5. Empirical Outcomes and Performance

SPMs have been shown to produce measurable benefits across a range of benchmarks:

• Continual/Lifelong Learning: Attention-based structural plasticity sustains 92–95% accuracy across five sequential Permuted MNIST tasks without catastrophic forgetting (vanilla MLP: 20–30%), in line with or better than EWC/SI baselines (Kolouri et al., 2019).
• Reservoir Quality: SPM-driven LSMs yield 1.36× increased inter-class separation and 2.05× broader linear separation rank versus random reservoirs, as well as extending fading memory by ≈90 ms (Roy et al., 2016).
• Neuromorphic Hardware: BrainScaleS-2’s SPM achieves 92% classification on iris through efficient in-place address rewiring, at 500× real-time speedup. Custom ESN ASICs with SPM reach 95.95% (HAR) at <50 mW (Zyarah et al., 1 Mar 2025, Billaudelle et al., 2019).
• Adaptive Topology: In SMGrNN, SPM-driven policy networks satisfy reward, stability, and network-size requirements, exhibiting lower variance, auto-adaptive hidden counts scaling with task complexity, and explicit ablation-proven necessity for both growth and pruning (Jia et al., 14 Dec 2025).
• Efficiency and Scalability: GPU-accelerated SPM frameworks demonstrate >10× faster simulation/runtime for sparse networks with negligible accuracy loss vs dense models, with scalable topographic-mapping at up to $10^5$ neurons (Knight et al., 22 Oct 2025).

6. Biological and Theoretical Motivations

SPMs are inspired by mechanisms ubiquitous in biological nervous systems: axon/dendrite sprouting, synaptic pruning, and neuronal migration drive self-organization, memory allocation, and homeostatic balance in both development and adult plasticity.
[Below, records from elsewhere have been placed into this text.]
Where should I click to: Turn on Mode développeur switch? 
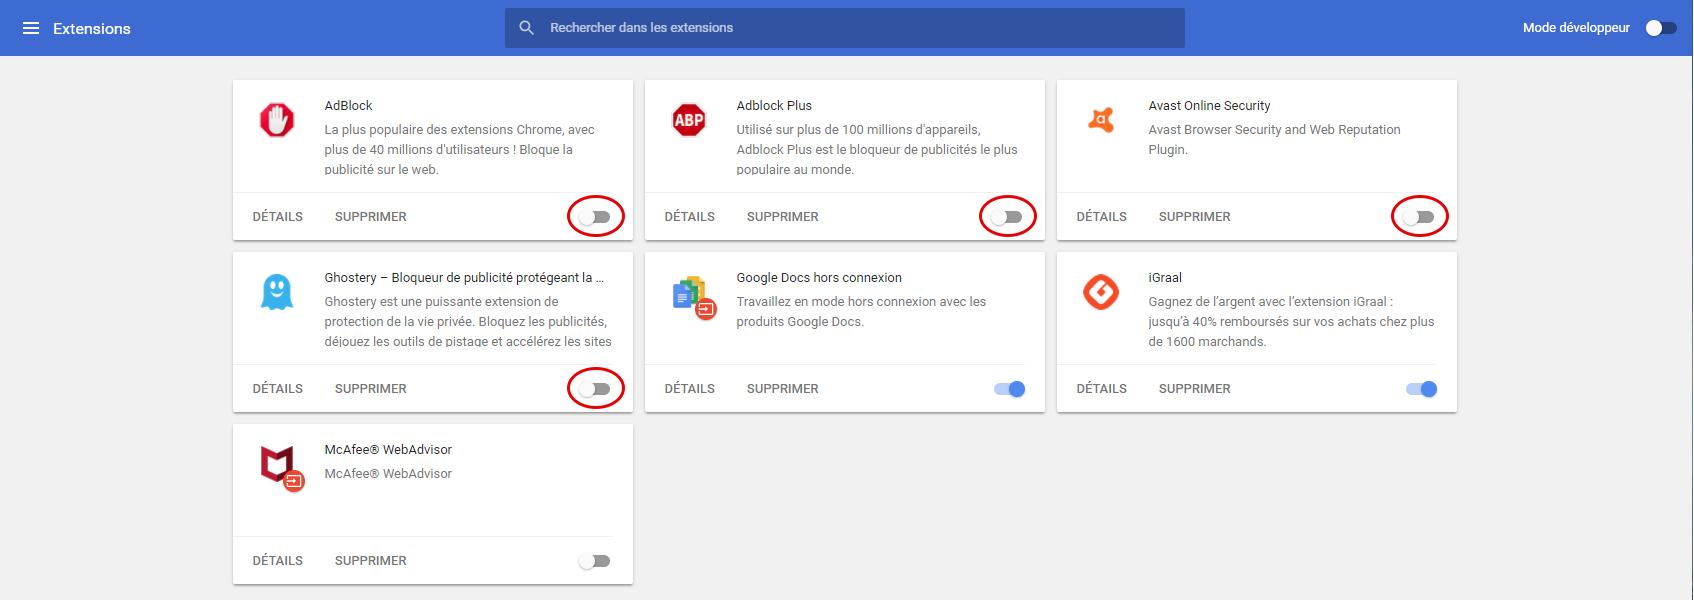[x=1661, y=28]
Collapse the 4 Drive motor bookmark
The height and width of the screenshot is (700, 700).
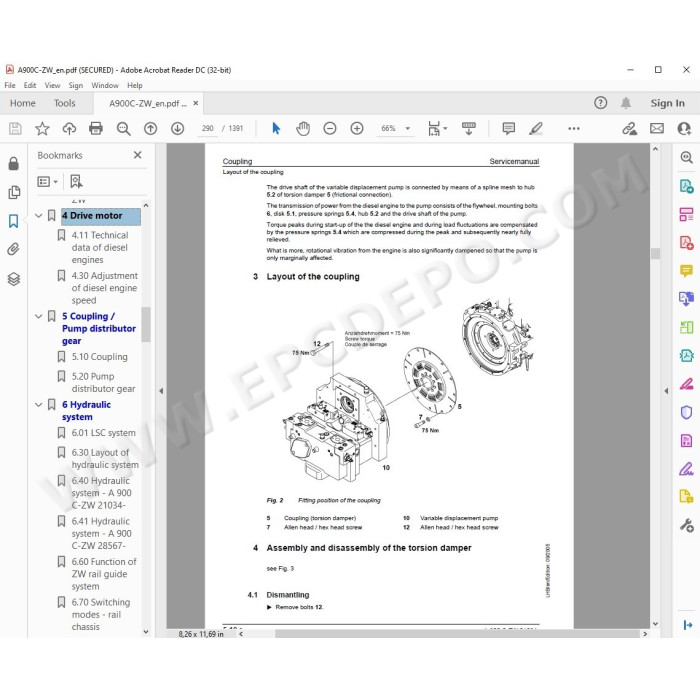click(x=39, y=216)
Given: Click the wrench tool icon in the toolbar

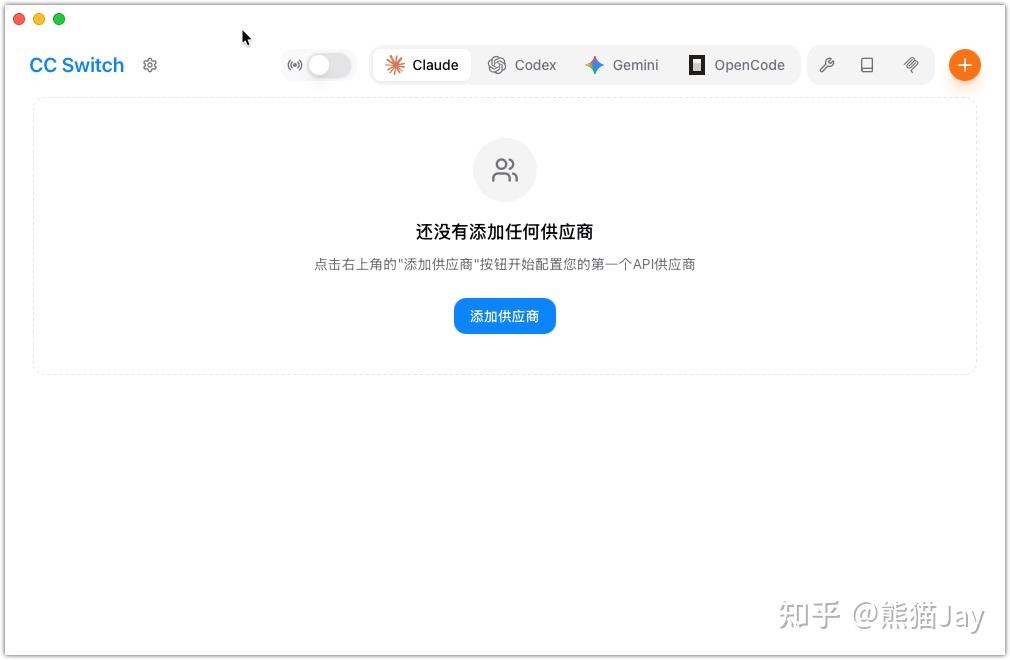Looking at the screenshot, I should pyautogui.click(x=827, y=64).
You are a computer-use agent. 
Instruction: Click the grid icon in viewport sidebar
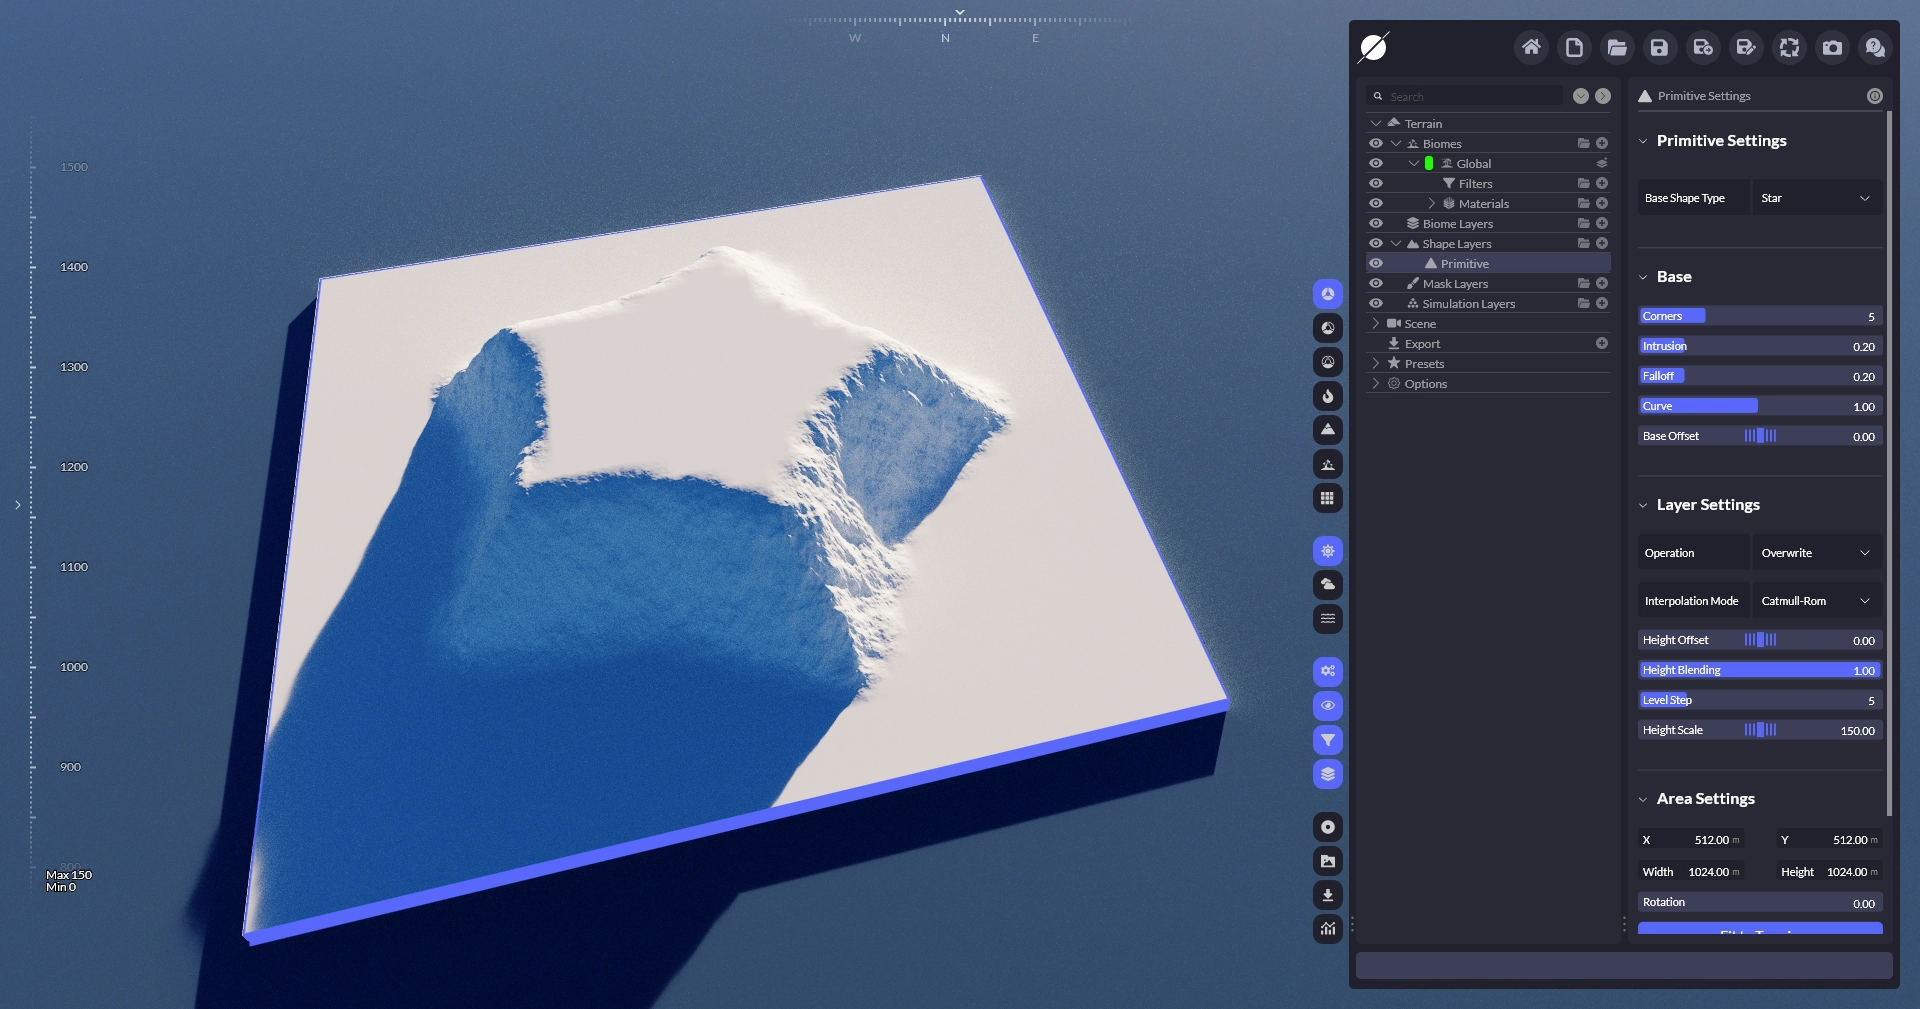point(1327,498)
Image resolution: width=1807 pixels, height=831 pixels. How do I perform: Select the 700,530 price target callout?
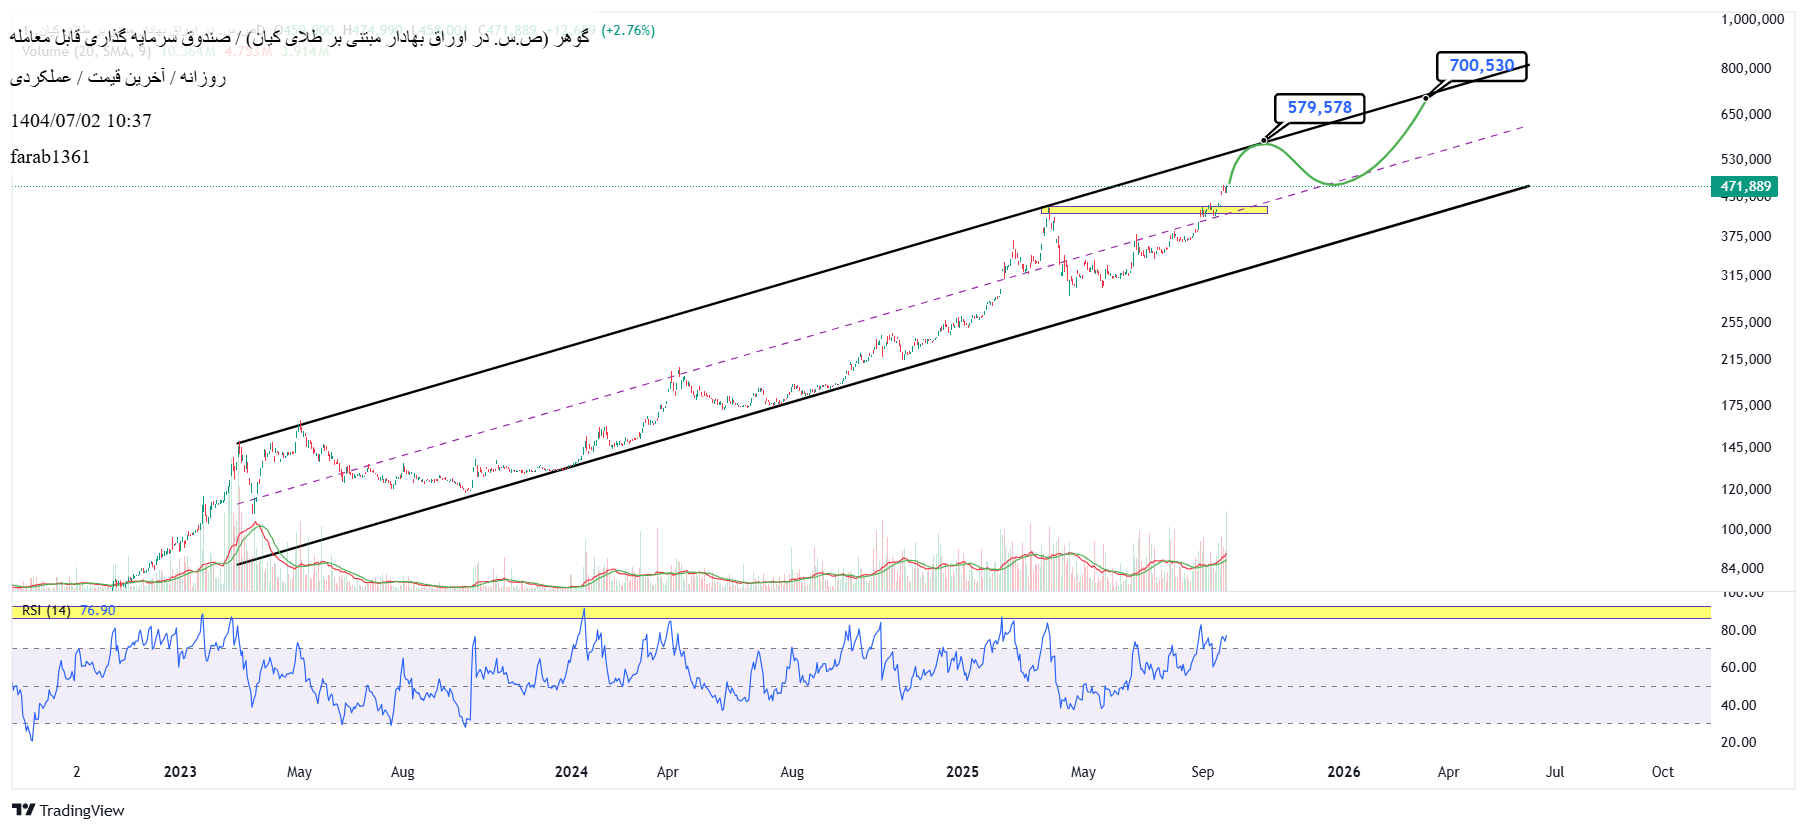[1481, 66]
Notably:

• SPMs implement purely local, resource-efficient rules analogous to cortical structural adaptation: e.g., swapping of synaptic addresses (Billaudelle et al., 2019), pruning of low-activity connections, or activity-driven neurogenesis (Zyarah et al., 1 Mar 2025, Jia et al., 14 Dec 2025).
• Variational and homeostatic frameworks, such as grid migration under local prediction error, directly aim for minimal "free energy" per cell (Hill, 4 Nov 2025).
• Modular separation of structural and synaptic plasticity, allowing future integration of Hebbian or spike-timing–dependent plasticity alongside SPM, reflects biological diversity in neural learning rules (Jia et al., 14 Dec 2025).

7. Limitations, Stability, and Open Directions

SPMs, though powerful, expose system-level tradeoffs:

• Stability: Continued structural adaptation can destabilize learned configurations—global "locking" of weights and connectivity often stabilizes performance (Hill, 4 Nov 2025).
• Capacity Control: Without effective pruning, adaptive SPMs may lead to uncontrolled parameter growth and degraded efficiency (Jia et al., 14 Dec 2025).
• Substrate Constraints: Hardware-oriented SPMs must accommodate fixed fan-in/out, memory, and silicon area; address label trickery and in-place SRAM updates are key to scalable implementation (Billaudelle et al., 2019, Zyarah et al., 1 Mar 2025).
• Sparse/Parallel Computation: Practical SPMs leverage sparsity not only for biological plausibility but also for training and inference acceleration, as with ragged-matrix and bitfield techniques on GPUs (Knight et al., 22 Oct 2025).
• Integration with Other Plasticity Rules: Future work spans combining SPMs with synaptic and non-synaptic local learning, leveraging biological plausibility and computational efficiency in hybrid architectures (Jia et al., 14 Dec 2025, Hill, 4 Nov 2025).

In summary, the Structural Plasticity Module encapsulates a family of architectural, mathematical, and algorithmic tools that endow neural systems—real or artificial—with the capacity for dynamic and local adaptation of structure, supporting efficient learning, robustness, and resource optimization across computational and physical substrates.